The Medicines Company (NASDAQ:MDCO) shot up 21% today after competitor Amgen (NASDAQ:AMGN) announced data from its FOURIER clinical trial. Amgen's PCSK9 inhibitor Repatha "significantly" reduced the risk of cardiovascular events -- heart attacks, strokes, and the like -- compared to placebo. Investors will have to wait until the American College of Cardiology meeting next month to find out how significant the reduction was. Amgen ended the day up 5%.
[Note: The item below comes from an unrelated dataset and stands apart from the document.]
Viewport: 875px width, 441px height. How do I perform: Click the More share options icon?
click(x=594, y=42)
The positive clinical trial is good news for The Medicines Company because with partner Alnylam Pharmaceuticals (NASDAQ:ALNY), it's developing a drug, inclisiran, that works on the same pathway to lower LDL cholesterol. While Repatha inhibits the PCSK9 protein by binding to it, inclisiran is an RNAi drug that inhibits the synthesis of the PCSK9 protein. Interestingly, Alnylam Pharmaceuticals only increased 3% on the day.
Inclisiran looked good in a phase 2 trial, significantly reducing LDL cholesterol. Last month, The Medicines Company said it was planning on talking to regulatory authorities about its phase 3 development plan.
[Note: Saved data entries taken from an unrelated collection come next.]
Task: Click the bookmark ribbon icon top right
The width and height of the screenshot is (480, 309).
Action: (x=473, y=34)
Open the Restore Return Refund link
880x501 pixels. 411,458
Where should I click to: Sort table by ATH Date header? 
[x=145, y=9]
While The Medicines Company and Alnylam are substantially behind Amgen, which is already selling Repatha, the news is good for both companies: It should help Amgen convince doctors to prescribe Repatha, increasing their potential market for inclisiran.
Investors are betting that inclisiran can take market share once it's approved, because it only has to be dosed two or three times per year, compared to Repatha, which is injected every two weeks or infused once a month, and Regeneron Pharmaceuticals and Sanofi's PCSK9 drug, Praluent, which is injected every two weeks.
That seems like a reasonable thesis, but I'm not sure if today's news justifies a 21% increase in value. Investors may be betting that The Medicines Company becomes an acquisition target, which would explain why it jumped so much more than its partner Alnylam.